I here what your saying. I also agree.

If a person needs a medication, and takes it for medical puposes, and it works....and they dont abuse it...then that is fine (in my eyes anyway)

I still take a anti-anxiety medication, legit...even after quitting 20 hydro's a day over a month ago. But I do not abuse the anti-anxiety medication whatsoever...and it works very well for what is was perscibed for.

Now hydros, I used to take them at 3-4 a day for about a good 6 months for LEGIT pain. Then I noticed, somehow my count was at 8-9 hydros a day....So then I backed them back down to 4 a day again....

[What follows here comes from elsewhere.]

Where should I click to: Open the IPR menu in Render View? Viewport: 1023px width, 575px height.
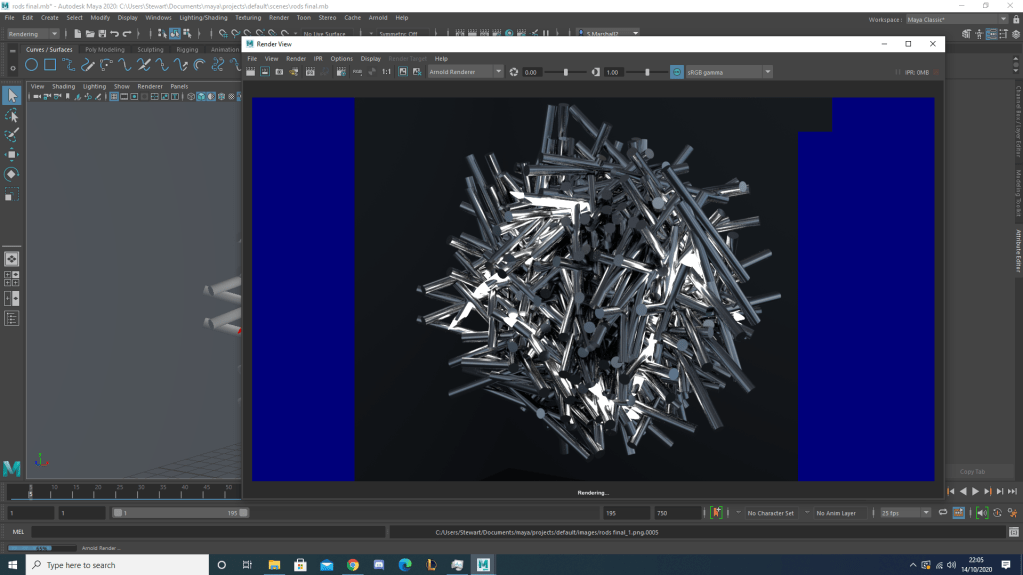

Well after 6 months of taking 4 hydro's a day...well over the past year.....I let started to increase my dose of hydros for the wrong reason....and started to use them for energy, and to get a hydro buzz after work etc...

Anyway, long story short...my (Leigit) 3-4 hydro's a day for pain....ended up at 18-20 hydro's a day. Now matter how hard I tried to go back to 4 a day...I just couldn't anymore, I was fully addicted to these hydro's to the point that I had to rely on them just to function....

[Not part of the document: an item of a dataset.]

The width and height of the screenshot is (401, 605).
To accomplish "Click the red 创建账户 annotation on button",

So, that is why I c/t my 18-20 hydro's a day 35 days ago, because I was NOT taking them for leigit pain anymore.

Like I said, I still take a scrip for legit medical reasons, which works, and I have never abused it in over a year now.

So...to answer your question, I would take a scrip for legit pain...but now it cant be opiates, because I got myself way overboard in them, and am addicted to them.

....But if someone can hold a scrip for for pain, and not abuse it...like I said, I dont see anything wrong with it...as long as it works, and they never abuse the medication.

God Bless,
Todd  
Helpful - 0
480448 tn?1426948538
***I don' know.  I guess I'm dumfounded to hear of these legitimate users who do not abuse their medication, yet they want to be off of it.***  

Even without "abusing" narcotics...long term, chronic use of them is still leading most down a road of misery.....even without "addiction", there is still physical dependence and tolerance, and a lot of people who have researched the meds they have been prescribed realize that they really don't want to add another problem to their laundry list, ya know?  I actually find it very admirable.

Truth is...in MY opinion...opiates should NEVER be prescribed other than for SHORT TERM use, or for situations when maybe someone has a terminal illness and needs palliative care.  I know that is easy to say...I don't live with daily chronic pain, and I couldn't even imagine what that would be like.  Again, just my opinion.

I just don't think that the "label" matters.  Whether it be someone taking an opiate Rx-ed by their doc for pain, or someone getting them off the street for pleasure....they both end up in the same place....fighting painful w/d's.  The only real difference in my eyes is the type and amt of aftercare a person will need after detoxing.

I just guess I don't understand what befuddles you.  I just don't think it is helpful for anyone to differentiate WHY or HOW they got to their dark place with an opiate addiction/dependence.  They all need help in one way or another.

Hope that helps a little!!
Helpful - 0
601038 tn?1240252893
Read my proflie, it explains why I quit.  I have extreme pain but the pills where controlling my life, Aleve is my new best friend :)
Everyone is different, if it works for you than fine but we are not all the same I would guess.